That's what everyone else does but it not working out maybr a need to use a bottle coozie.


----------



## Smackdaddy53 (Dec 31, 2012)

Backcountry 16 said:


> Attached the platform yesterday took for a test drive in the River and like it in the back it's good for a seat. Haven't poled off of it yet but will be this weekend coming up for sure.


I hate to tell you this but I think you are going to be hitting your motor cowling with your push pole a lot with the platform that far in front of it. I had the same issue on my last boat and the platform was even closer to the motor than yours is. I may be wrong but I'm pretty sure of it.


----------



## Backcountry 16 (Mar 15, 2016)

Smackdaddy53 said:


> I hate to tell you this but I think you are going to be hitting your motor cowling with your push pole a lot with the platform that far in front of it. I had the same issue on my last boat and the platform was even closer to the motor than yours is. I may be wrong but I'm pretty sure of it.


I am probably going to get another tie down and move it to the front I put it there so I could still open the hatch without taking off the platform everytime. I hope to try and go out this weekend to the salt water and see how it works I will probably end up having a poling platform built.


----------



## ZaneD (Feb 28, 2017)

Backcountry 16 said:


> I am probably going to get another tie down and move it to the front I put it there so I could still open the hatch without taking off the platform everytime.

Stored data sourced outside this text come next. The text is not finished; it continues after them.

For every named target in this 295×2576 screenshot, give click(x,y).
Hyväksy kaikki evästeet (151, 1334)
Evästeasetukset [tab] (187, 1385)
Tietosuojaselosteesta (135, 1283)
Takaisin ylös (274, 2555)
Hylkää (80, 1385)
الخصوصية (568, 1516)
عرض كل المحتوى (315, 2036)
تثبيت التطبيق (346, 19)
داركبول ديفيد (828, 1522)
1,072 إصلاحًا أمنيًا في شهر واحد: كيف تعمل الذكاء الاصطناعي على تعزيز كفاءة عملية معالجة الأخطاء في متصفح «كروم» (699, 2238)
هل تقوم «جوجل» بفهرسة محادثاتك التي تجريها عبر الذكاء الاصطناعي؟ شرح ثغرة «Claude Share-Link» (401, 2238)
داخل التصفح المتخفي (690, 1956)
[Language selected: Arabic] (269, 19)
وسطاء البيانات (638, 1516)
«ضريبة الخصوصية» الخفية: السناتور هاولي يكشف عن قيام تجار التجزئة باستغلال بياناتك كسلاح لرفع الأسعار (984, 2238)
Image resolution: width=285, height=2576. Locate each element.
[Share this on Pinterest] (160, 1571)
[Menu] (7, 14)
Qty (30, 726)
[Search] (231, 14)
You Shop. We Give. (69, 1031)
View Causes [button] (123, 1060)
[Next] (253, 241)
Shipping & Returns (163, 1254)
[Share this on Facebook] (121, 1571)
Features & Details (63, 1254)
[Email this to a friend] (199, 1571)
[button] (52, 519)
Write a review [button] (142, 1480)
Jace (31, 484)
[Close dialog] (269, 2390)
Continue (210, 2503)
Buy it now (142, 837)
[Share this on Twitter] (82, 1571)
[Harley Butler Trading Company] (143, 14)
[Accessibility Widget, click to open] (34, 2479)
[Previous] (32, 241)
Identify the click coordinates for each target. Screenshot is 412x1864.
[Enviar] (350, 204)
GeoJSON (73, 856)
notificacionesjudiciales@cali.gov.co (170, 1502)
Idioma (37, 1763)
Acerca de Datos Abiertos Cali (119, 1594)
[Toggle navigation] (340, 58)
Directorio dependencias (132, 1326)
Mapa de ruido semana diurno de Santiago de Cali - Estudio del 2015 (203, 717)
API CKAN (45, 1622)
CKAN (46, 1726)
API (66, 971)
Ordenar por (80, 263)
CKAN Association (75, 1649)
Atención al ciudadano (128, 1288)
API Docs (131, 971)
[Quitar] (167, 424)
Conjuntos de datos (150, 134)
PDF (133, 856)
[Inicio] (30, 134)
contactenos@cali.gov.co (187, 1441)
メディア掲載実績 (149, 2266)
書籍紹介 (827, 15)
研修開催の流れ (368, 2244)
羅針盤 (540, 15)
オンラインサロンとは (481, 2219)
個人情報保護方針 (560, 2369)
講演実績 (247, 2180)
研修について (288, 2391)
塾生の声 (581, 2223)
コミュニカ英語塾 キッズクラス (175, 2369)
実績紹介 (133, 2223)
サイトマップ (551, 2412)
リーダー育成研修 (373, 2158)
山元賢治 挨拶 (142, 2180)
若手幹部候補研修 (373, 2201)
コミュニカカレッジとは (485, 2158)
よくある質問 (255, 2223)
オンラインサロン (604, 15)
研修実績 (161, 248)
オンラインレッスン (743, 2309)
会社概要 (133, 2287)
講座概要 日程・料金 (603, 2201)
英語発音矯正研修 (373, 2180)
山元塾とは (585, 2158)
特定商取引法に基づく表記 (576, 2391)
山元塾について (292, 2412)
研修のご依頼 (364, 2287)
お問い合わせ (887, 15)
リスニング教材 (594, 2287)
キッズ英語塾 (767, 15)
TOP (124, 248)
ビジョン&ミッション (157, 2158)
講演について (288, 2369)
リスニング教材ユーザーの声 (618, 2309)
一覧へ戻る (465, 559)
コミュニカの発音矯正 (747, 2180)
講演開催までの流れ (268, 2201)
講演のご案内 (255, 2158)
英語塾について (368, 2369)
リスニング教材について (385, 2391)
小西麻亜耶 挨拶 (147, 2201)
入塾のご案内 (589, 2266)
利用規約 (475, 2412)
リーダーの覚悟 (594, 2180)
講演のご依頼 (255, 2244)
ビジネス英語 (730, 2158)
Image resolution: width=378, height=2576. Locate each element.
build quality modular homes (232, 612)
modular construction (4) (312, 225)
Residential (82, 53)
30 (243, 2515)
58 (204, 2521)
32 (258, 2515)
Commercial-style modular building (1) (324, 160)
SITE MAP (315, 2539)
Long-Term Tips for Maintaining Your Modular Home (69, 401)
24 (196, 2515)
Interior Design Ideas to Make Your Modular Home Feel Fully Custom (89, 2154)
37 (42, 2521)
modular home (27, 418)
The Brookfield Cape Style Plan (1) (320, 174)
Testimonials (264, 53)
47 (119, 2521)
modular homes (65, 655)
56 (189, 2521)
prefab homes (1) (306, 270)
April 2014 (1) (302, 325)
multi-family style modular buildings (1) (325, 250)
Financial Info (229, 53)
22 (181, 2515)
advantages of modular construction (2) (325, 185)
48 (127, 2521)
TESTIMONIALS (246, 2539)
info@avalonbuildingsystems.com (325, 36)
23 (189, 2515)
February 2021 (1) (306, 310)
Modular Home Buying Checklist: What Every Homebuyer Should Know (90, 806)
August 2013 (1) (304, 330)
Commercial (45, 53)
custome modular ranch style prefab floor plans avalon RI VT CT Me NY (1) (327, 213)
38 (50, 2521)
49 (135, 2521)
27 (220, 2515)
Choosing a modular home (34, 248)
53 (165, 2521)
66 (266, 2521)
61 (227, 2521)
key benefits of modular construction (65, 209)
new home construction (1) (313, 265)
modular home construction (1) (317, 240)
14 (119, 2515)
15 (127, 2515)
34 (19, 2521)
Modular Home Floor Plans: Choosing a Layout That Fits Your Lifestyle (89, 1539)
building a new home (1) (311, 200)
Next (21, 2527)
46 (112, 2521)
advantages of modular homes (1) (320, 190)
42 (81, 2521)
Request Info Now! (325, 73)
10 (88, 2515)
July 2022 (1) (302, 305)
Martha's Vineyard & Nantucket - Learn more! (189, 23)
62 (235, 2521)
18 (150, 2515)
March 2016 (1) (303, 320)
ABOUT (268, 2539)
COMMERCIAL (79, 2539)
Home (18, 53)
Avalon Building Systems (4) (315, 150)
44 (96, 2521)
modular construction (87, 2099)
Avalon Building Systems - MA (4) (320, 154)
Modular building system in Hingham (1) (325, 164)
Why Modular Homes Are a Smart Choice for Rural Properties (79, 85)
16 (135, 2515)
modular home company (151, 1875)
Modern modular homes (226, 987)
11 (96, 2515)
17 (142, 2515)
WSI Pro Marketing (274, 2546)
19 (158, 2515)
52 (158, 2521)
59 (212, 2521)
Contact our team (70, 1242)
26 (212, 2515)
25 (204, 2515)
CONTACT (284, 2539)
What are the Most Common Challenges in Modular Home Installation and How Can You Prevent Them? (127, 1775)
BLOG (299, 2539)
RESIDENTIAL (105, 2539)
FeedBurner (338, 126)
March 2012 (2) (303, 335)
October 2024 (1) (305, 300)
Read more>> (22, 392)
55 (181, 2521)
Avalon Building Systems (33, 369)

I hope to try and go out this weekend to the salt water and see how it works I will probably end up having a poling platform built.


Build the platform!! When you said you’d get something custom built I was hoping to see something along the lines of the old school whipray platform with flared front legs. I wish mine had something like that, my tiller hits the platform legs and somewhat limits my turning radius.

But I think poling from that low casting platform is going to be tough.


----------



## Backcountry 16 (Mar 15, 2016)

It will definitely have flared legs on it to account for the tiller extension that's why I didn't have Ankona install one for me. Going to try the platform first I would like to spend my platform money on a power pole for my action craft.


----------